Contrast order-preserving pattern mining algorithm

Yufei MENG1, Youxi WU1(), Zhen WANG1, Yan LI2   

  1. 1.School of Artificial Intelligence,Hebei University of Technology,Tianjin 300401,China
    2.School of Economics and Management,Hebei University of Technology,Tianjin 300401,China
  • Received:2022-12-09 Revised:2023-02-24 Accepted:2023-02-28 Online:2023-03-06 Published:2023-12-10
  • Contact: Youxi WU
  • About author:MENG Yufei, born in 1995, M. S. candidate. Her research interests include data mining.
    WANG Zhen, born in 1997, M. S. candidate. Her research interests include data mining.
    LI Yan, born in 1975, Ph. D., associate professor. Her research interests include data mining, supply chain management.
  • Supported by:
    Natural Science Foundation of Hebei Province(F20202013)

摘要:

针对现有的对比序列模式挖掘方法主要针对字符序列数据集且难以应用于时间序列数据集的问题,提出一种对比保序模式挖掘(COPM)算法。首先,在候选模式生成阶段,采用模式融合策略减少候选模式数;其次在模式支持度计算阶段,利用子模式的匹配结果计算超模式的支持度;最后,设计了动态最小支持度阈值的剪枝策略,以进一步有效地剪枝候选模式。实验结果表明,在6个真实的时间序列数据集上,在内存消耗方面,COPM算法至少比COPM-o(COPM-original)算法降低52.1%,比COPM-e(COPM-enumeration)算法低36.8%,比COPM-p(COPM-prune)算法降低63.6%;同时在运行时间方面,COPM算法至少比COPM-o算法降低30.3%,比COPM-e算法降低8.8%,比COPM-p算法降低41.2%。因此,在算法性能方面,COPM算法优于COPM-o、COPM-e和COPM-p算法。实验结果验证了COPM算法可以有效挖掘对比保序模式,发现不同类别的时间序列数据集间的差异。

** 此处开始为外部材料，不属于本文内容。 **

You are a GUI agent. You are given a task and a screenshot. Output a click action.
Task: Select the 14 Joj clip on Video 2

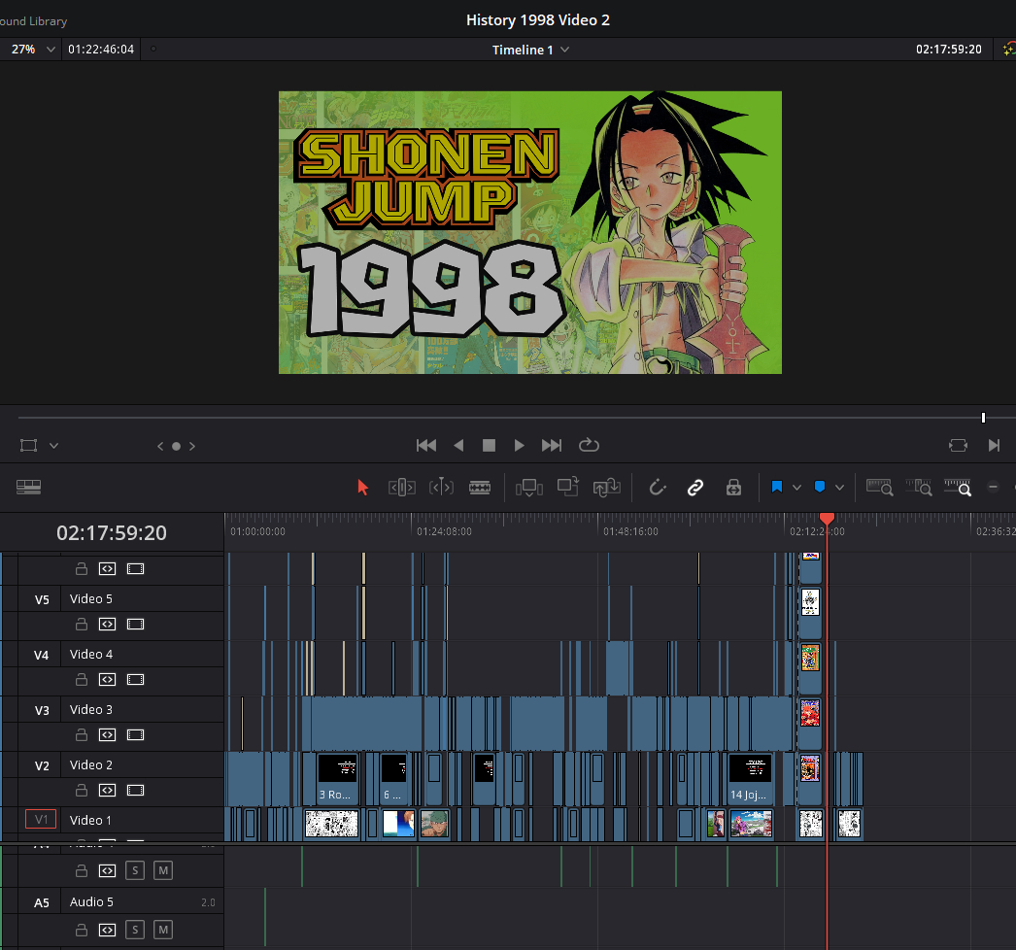[750, 778]
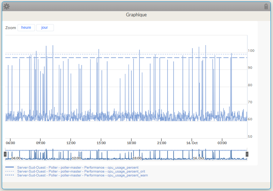Click 18:00 label in the navigator strip
Image resolution: width=273 pixels, height=191 pixels.
(137, 158)
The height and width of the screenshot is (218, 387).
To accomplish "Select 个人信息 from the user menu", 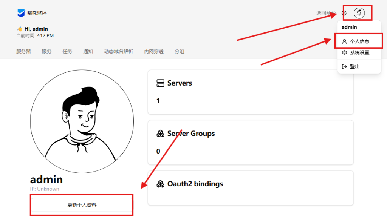I will coord(359,41).
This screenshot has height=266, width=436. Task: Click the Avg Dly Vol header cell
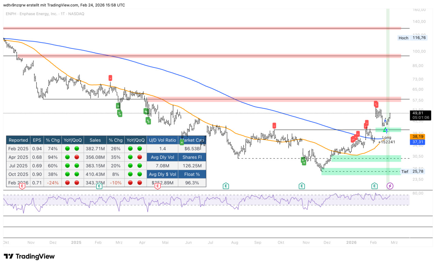point(162,157)
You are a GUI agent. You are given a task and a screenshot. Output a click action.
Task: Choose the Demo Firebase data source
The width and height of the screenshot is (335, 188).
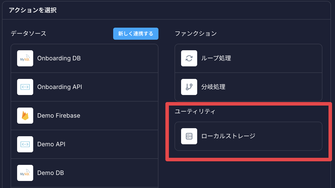85,116
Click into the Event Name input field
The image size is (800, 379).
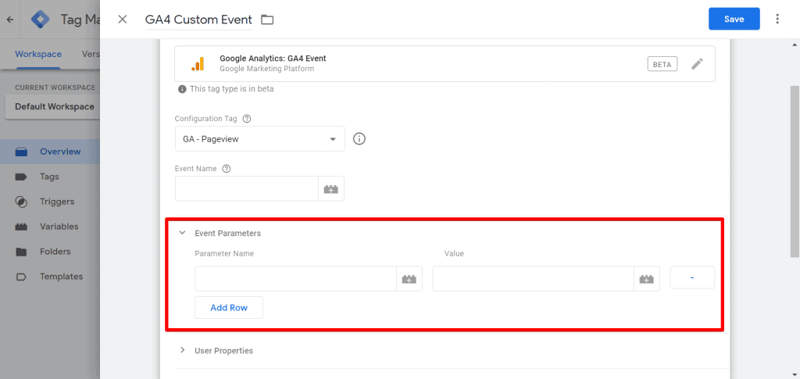[x=247, y=189]
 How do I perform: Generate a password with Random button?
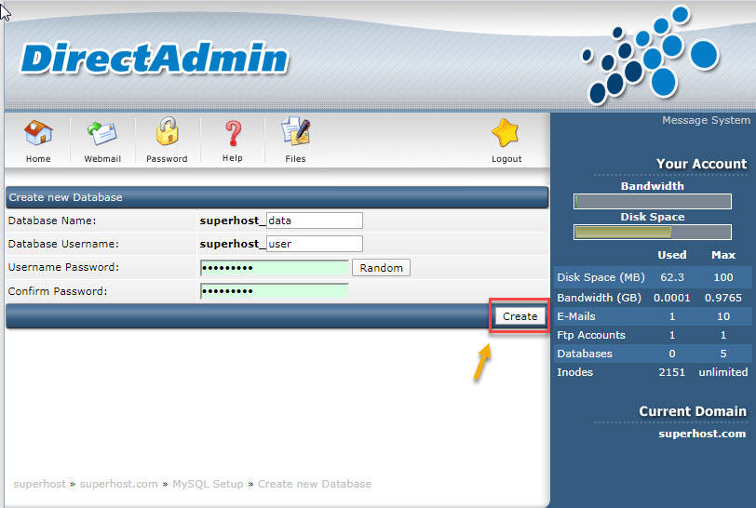click(381, 268)
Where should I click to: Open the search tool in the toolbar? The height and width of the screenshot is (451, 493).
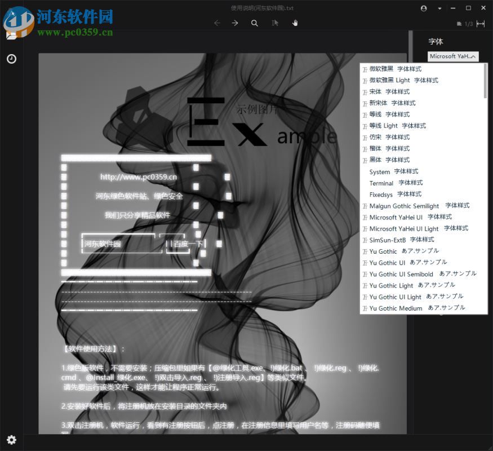point(255,23)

关键词: 模式挖掘, 序列模式挖掘, 时间序列, 对比模式, 保序模式

Abstract:

Aiming at the problem that the existing contrast sequential pattern mining methods mainly focus on character sequence datasets and are difficult to be applied to time series datasets, a new Contrast Order-preserving Pattern Mining (COPM) algorithm was proposed. Firstly, in the candidate pattern generation stage, a pattern fusion strategy was used to reduce the number of candidate patterns. Then, in the pattern support calculation stage, the support of super-pattern was calculated by using the matching results of sub-patterns. Finally, a dynamic pruning strategy of minimum support threshold was designed to further effectively prune the candidate patterns. Experimental results show that on six real time series datasets, the memory consumption of COPM algorithm is at least 52.1% lower than that of COPM-o (COPM-original) algorithm, 36.8% lower than that of COPM-e (COPM-enumeration) algorithm, and 63.6% lower than that of COPM-p (COPM-prune) algorithm. At the same time, the running time of COPM algorithm is at least 30.3% lower than that of COPM-o algorithm, 8.8% lower than that of COPM-e algorithm and 41.2% lower than that of COPM-p algorithm. Therefore, in terms of algorithm performance, COPM algorithm is superior to COPM-o, COPM-e and COPM-p algorithms. The experimental results verify that COPM algorithm can effectively mine the contrast order-preserving patterns to find the differences between different classes of time series datasets.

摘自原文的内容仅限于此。